[START Provided records]

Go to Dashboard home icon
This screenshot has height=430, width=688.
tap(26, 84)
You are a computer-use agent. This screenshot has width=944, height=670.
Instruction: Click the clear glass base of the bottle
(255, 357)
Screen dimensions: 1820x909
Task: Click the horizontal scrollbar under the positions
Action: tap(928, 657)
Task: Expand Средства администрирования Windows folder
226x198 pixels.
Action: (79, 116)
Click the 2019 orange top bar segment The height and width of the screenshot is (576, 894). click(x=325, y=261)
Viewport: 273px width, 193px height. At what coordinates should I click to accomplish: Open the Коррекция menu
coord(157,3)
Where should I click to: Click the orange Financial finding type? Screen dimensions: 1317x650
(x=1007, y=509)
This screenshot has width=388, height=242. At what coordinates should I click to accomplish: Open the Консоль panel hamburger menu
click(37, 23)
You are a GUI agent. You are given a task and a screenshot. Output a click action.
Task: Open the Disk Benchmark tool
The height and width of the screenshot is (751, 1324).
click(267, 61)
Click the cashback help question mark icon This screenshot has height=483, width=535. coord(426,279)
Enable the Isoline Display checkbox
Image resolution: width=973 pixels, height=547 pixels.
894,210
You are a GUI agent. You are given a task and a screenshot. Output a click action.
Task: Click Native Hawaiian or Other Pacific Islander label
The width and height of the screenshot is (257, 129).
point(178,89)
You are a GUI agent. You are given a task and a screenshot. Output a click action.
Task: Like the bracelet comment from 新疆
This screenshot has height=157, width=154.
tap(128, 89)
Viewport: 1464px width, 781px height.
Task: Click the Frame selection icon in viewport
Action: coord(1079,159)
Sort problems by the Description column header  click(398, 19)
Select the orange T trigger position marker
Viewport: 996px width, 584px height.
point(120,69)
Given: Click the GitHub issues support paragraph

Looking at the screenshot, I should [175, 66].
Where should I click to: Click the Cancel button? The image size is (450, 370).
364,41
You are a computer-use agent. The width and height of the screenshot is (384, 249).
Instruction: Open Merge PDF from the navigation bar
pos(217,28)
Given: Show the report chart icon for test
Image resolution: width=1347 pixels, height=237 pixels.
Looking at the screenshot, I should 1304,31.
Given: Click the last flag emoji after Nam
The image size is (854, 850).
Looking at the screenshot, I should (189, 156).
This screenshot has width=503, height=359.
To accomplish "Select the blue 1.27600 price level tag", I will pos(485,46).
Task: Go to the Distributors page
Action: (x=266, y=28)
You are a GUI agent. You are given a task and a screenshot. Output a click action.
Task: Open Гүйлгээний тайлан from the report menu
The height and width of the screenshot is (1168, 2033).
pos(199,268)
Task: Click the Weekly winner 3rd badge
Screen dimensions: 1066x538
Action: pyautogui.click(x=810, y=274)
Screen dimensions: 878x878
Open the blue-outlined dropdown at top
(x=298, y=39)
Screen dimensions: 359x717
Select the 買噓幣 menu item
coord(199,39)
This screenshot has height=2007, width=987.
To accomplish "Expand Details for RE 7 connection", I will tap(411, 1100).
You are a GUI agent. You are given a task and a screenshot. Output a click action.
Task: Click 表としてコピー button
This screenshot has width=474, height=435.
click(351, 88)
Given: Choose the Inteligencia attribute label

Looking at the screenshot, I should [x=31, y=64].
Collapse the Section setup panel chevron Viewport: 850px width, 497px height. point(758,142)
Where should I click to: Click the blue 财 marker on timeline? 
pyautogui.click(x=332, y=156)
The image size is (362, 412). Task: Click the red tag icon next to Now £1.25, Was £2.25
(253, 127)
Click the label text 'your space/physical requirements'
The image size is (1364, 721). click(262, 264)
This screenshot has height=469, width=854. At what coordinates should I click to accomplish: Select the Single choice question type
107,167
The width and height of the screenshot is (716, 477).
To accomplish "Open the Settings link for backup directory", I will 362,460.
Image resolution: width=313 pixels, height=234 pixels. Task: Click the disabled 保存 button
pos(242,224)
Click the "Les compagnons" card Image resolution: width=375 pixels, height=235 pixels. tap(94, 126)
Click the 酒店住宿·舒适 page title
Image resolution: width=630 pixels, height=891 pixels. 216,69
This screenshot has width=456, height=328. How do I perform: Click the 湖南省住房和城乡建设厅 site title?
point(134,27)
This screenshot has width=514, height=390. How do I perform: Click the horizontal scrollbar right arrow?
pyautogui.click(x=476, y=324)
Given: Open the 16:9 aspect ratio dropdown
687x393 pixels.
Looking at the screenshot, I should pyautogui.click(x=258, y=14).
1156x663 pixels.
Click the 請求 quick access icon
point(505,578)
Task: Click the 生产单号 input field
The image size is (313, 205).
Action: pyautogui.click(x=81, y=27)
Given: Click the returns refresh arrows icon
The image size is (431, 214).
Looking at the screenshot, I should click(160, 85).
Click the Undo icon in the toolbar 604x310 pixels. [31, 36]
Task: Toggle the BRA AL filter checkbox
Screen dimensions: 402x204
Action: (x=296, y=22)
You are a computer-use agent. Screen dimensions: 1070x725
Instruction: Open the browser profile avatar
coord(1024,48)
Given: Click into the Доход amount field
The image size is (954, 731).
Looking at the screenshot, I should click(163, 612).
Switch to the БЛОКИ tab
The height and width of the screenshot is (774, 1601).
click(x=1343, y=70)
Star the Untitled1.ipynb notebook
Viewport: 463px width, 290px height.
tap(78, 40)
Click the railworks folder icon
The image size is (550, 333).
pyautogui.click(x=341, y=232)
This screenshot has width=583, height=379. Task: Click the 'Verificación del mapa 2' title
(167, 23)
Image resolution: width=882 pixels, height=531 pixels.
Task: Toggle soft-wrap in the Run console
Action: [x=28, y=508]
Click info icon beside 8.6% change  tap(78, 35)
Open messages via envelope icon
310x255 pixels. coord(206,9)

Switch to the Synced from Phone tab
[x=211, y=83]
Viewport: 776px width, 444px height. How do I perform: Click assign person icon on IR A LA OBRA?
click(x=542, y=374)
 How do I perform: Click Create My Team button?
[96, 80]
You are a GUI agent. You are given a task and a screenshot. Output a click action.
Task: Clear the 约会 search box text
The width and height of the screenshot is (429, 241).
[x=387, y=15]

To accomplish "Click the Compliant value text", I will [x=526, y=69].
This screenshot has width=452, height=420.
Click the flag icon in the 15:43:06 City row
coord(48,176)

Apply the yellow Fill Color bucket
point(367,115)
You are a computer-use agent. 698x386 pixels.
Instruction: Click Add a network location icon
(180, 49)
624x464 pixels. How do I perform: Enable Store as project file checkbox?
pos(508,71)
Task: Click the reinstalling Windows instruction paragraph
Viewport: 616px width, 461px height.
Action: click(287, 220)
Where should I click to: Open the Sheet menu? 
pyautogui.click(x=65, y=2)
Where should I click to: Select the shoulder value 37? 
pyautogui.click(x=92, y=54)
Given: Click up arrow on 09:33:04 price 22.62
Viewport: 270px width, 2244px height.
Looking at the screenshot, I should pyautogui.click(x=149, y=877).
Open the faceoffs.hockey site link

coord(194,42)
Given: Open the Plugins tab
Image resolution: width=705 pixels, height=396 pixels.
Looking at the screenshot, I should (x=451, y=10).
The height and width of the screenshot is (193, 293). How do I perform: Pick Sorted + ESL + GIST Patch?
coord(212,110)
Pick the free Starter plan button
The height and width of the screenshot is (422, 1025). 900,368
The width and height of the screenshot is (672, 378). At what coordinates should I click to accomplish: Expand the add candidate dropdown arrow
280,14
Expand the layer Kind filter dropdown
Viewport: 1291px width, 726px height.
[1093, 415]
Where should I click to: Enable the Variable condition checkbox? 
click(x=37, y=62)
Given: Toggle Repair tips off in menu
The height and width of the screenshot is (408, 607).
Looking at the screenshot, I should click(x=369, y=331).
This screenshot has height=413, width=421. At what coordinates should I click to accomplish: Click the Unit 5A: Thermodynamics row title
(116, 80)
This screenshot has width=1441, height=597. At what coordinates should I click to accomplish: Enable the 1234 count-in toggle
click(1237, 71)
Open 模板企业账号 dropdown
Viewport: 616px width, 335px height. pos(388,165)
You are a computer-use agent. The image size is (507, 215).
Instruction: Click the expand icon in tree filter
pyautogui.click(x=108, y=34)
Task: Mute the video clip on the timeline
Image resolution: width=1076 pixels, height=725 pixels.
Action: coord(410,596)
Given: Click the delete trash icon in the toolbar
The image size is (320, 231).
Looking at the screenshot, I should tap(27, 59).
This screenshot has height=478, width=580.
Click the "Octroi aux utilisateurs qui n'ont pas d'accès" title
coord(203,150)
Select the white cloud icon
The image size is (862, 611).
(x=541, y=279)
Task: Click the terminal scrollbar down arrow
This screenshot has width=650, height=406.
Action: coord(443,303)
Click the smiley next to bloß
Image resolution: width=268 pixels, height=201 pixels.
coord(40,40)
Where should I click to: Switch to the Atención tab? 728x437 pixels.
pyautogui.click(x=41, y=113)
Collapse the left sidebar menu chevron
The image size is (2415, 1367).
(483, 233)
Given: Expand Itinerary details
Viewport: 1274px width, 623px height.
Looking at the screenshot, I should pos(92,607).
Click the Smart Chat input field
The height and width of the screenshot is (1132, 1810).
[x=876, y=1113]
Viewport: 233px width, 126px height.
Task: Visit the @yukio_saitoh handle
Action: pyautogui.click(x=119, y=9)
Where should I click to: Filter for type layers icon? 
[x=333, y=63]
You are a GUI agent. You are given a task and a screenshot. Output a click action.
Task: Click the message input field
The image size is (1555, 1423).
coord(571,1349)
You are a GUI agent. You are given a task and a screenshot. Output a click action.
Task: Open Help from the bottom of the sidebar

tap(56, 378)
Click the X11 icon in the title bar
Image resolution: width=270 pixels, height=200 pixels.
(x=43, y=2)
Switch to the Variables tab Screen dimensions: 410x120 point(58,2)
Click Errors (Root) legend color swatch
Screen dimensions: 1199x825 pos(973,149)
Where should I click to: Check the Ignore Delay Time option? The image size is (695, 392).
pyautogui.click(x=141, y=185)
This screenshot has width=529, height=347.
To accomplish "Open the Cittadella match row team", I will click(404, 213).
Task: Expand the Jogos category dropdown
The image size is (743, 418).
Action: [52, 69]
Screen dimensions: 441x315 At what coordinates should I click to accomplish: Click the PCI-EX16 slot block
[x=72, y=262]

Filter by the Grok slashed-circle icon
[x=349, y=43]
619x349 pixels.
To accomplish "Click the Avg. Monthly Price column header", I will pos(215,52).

[END Provided records]

### What needs to be done
Revise everything in the listing from the line containing "Click the Smart Chat input field" down to the line containing "[x=349, y=43]", putting "screen agent" in place of "GUI agent" and keeping all else the same.

### Expected answer
Click the Smart Chat input field
The height and width of the screenshot is (1132, 1810).
[x=876, y=1113]
Viewport: 233px width, 126px height.
Task: Visit the @yukio_saitoh handle
Action: pyautogui.click(x=119, y=9)
Where should I click to: Filter for type layers icon? 
[x=333, y=63]
You are a screen agent. You are given a task and a screenshot. Output a click action.
Task: Click the message input field
The image size is (1555, 1423).
coord(571,1349)
You are a screen agent. You are given a task and a screenshot. Output a click action.
Task: Open Help from the bottom of the sidebar

tap(56, 378)
Click the X11 icon in the title bar
Image resolution: width=270 pixels, height=200 pixels.
(x=43, y=2)
Switch to the Variables tab Screen dimensions: 410x120 point(58,2)
Click Errors (Root) legend color swatch
Screen dimensions: 1199x825 pos(973,149)
Where should I click to: Check the Ignore Delay Time option? The image size is (695, 392).
pyautogui.click(x=141, y=185)
This screenshot has width=529, height=347.
To accomplish "Open the Cittadella match row team", I will click(404, 213).
Task: Expand the Jogos category dropdown
The image size is (743, 418).
Action: [52, 69]
Screen dimensions: 441x315 At what coordinates should I click to accomplish: Click the PCI-EX16 slot block
[x=72, y=262]

Filter by the Grok slashed-circle icon
[x=349, y=43]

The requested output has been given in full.